Pixel coordinate grounding data:
------------
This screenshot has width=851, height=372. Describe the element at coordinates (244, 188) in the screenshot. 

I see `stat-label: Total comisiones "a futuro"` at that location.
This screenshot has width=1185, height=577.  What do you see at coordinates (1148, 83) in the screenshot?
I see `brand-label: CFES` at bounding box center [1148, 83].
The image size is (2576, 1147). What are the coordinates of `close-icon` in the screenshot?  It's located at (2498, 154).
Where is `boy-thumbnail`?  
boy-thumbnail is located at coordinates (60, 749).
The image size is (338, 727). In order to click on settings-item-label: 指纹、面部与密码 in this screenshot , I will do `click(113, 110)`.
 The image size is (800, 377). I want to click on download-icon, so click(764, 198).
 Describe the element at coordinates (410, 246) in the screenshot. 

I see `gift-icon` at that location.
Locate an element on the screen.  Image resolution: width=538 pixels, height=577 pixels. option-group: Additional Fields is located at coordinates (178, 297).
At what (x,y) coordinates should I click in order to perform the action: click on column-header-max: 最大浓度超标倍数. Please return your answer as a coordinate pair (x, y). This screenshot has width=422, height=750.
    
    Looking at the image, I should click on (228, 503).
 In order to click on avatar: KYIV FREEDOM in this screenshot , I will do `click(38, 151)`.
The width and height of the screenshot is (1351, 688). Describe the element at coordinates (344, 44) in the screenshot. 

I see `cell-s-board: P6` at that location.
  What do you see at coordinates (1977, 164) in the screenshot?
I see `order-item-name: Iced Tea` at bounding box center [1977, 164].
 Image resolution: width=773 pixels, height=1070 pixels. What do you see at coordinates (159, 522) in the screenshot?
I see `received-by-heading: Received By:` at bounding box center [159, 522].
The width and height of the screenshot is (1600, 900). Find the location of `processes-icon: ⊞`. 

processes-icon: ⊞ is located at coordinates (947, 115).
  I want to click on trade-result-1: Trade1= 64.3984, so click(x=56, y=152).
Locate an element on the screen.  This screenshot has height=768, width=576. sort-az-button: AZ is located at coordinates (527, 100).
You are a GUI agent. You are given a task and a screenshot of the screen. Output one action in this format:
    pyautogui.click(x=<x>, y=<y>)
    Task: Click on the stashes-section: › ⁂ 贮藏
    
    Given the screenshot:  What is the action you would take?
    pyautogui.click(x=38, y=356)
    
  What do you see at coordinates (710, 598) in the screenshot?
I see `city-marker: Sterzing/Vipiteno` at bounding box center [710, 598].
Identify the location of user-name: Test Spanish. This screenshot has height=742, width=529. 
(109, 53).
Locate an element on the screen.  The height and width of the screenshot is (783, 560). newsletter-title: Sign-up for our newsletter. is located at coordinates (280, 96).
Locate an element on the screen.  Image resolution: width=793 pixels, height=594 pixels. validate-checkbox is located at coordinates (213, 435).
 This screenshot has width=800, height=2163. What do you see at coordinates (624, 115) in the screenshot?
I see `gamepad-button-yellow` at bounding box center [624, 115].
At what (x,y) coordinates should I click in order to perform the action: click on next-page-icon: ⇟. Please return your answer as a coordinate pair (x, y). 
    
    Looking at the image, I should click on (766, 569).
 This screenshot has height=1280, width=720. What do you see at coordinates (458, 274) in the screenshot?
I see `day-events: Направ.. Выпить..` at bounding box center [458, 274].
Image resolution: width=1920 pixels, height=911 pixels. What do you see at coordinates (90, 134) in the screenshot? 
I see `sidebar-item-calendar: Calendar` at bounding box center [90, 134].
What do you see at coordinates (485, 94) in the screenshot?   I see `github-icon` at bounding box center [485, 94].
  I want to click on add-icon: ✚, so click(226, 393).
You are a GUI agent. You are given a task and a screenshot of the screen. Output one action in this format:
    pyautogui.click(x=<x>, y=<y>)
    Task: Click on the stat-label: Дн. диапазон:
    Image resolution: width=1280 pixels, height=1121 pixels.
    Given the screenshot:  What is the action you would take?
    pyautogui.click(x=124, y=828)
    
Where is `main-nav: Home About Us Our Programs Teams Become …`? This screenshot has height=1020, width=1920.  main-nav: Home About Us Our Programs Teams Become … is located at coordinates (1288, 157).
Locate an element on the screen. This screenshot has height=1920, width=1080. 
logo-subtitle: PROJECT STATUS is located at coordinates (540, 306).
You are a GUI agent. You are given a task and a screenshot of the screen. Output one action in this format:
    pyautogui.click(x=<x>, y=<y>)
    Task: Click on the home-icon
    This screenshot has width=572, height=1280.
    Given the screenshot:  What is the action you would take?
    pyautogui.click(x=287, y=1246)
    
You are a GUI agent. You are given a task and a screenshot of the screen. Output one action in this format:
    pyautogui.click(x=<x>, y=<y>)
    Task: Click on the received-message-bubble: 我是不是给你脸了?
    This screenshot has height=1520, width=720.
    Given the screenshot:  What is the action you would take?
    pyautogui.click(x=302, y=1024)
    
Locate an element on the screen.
------------
What you have to do => Repeat every one of the rows above line for line, without changing anything.

Output for this exercise =>
This screenshot has width=851, height=372. Describe the element at coordinates (244, 188) in the screenshot. 

I see `stat-label: Total comisiones "a futuro"` at that location.
This screenshot has width=1185, height=577.  What do you see at coordinates (1148, 83) in the screenshot?
I see `brand-label: CFES` at bounding box center [1148, 83].
The image size is (2576, 1147). What are the coordinates of `close-icon` in the screenshot?  It's located at (2498, 154).
Where is `boy-thumbnail`?  
boy-thumbnail is located at coordinates (60, 749).
The image size is (338, 727). In order to click on settings-item-label: 指纹、面部与密码 in this screenshot , I will do `click(113, 110)`.
 The image size is (800, 377). I want to click on download-icon, so click(764, 198).
 Describe the element at coordinates (410, 246) in the screenshot. 

I see `gift-icon` at that location.
Locate an element on the screen.  Image resolution: width=538 pixels, height=577 pixels. option-group: Additional Fields is located at coordinates (178, 297).
At what (x,y) coordinates should I click in order to perform the action: click on column-header-max: 最大浓度超标倍数. Please return your answer as a coordinate pair (x, y). This screenshot has width=422, height=750.
    
    Looking at the image, I should click on (228, 503).
 In order to click on avatar: KYIV FREEDOM in this screenshot , I will do `click(38, 151)`.
The width and height of the screenshot is (1351, 688). Describe the element at coordinates (344, 44) in the screenshot. 

I see `cell-s-board: P6` at that location.
  What do you see at coordinates (1977, 164) in the screenshot?
I see `order-item-name: Iced Tea` at bounding box center [1977, 164].
 Image resolution: width=773 pixels, height=1070 pixels. What do you see at coordinates (159, 522) in the screenshot?
I see `received-by-heading: Received By:` at bounding box center [159, 522].
The width and height of the screenshot is (1600, 900). Find the location of `processes-icon: ⊞`. 

processes-icon: ⊞ is located at coordinates (947, 115).
  I want to click on trade-result-1: Trade1= 64.3984, so click(x=56, y=152).
Locate an element on the screen.  This screenshot has height=768, width=576. sort-az-button: AZ is located at coordinates (527, 100).
You are a GUI agent. You are given a task and a screenshot of the screen. Output one action in this format:
    pyautogui.click(x=<x>, y=<y>)
    Task: Click on the stashes-section: › ⁂ 贮藏
    
    Given the screenshot:  What is the action you would take?
    pyautogui.click(x=38, y=356)
    
  What do you see at coordinates (710, 598) in the screenshot?
I see `city-marker: Sterzing/Vipiteno` at bounding box center [710, 598].
Identify the location of user-name: Test Spanish. This screenshot has height=742, width=529. 
(109, 53).
Locate an element on the screen.  The height and width of the screenshot is (783, 560). newsletter-title: Sign-up for our newsletter. is located at coordinates (280, 96).
Locate an element on the screen.  Image resolution: width=793 pixels, height=594 pixels. validate-checkbox is located at coordinates (213, 435).
 This screenshot has width=800, height=2163. What do you see at coordinates (624, 115) in the screenshot?
I see `gamepad-button-yellow` at bounding box center [624, 115].
At what (x,y) coordinates should I click in order to perform the action: click on next-page-icon: ⇟. Please return your answer as a coordinate pair (x, y). 
    
    Looking at the image, I should click on (766, 569).
 This screenshot has height=1280, width=720. What do you see at coordinates (458, 274) in the screenshot?
I see `day-events: Направ.. Выпить..` at bounding box center [458, 274].
Image resolution: width=1920 pixels, height=911 pixels. What do you see at coordinates (90, 134) in the screenshot? 
I see `sidebar-item-calendar: Calendar` at bounding box center [90, 134].
What do you see at coordinates (485, 94) in the screenshot?   I see `github-icon` at bounding box center [485, 94].
  I want to click on add-icon: ✚, so click(226, 393).
You are a GUI agent. You are given a task and a screenshot of the screen. Output one action in this format:
    pyautogui.click(x=<x>, y=<y>)
    Task: Click on the stat-label: Дн. диапазон:
    Image resolution: width=1280 pixels, height=1121 pixels.
    Given the screenshot:  What is the action you would take?
    pyautogui.click(x=124, y=828)
    
Where is `main-nav: Home About Us Our Programs Teams Become …`? This screenshot has height=1020, width=1920.  main-nav: Home About Us Our Programs Teams Become … is located at coordinates (1288, 157).
Locate an element on the screen. This screenshot has height=1920, width=1080. 
logo-subtitle: PROJECT STATUS is located at coordinates (540, 306).
You are a GUI agent. You are given a task and a screenshot of the screen. Output one action in this format:
    pyautogui.click(x=<x>, y=<y>)
    Task: Click on the home-icon
    This screenshot has width=572, height=1280.
    Given the screenshot:  What is the action you would take?
    pyautogui.click(x=287, y=1246)
    
You are a GUI agent. You are given a task and a screenshot of the screen. Output one action in this format:
    pyautogui.click(x=<x>, y=<y>)
    Task: Click on the received-message-bubble: 我是不是给你脸了?
    This screenshot has height=1520, width=720.
    Given the screenshot:  What is the action you would take?
    pyautogui.click(x=302, y=1024)
    
Locate an element on the screen.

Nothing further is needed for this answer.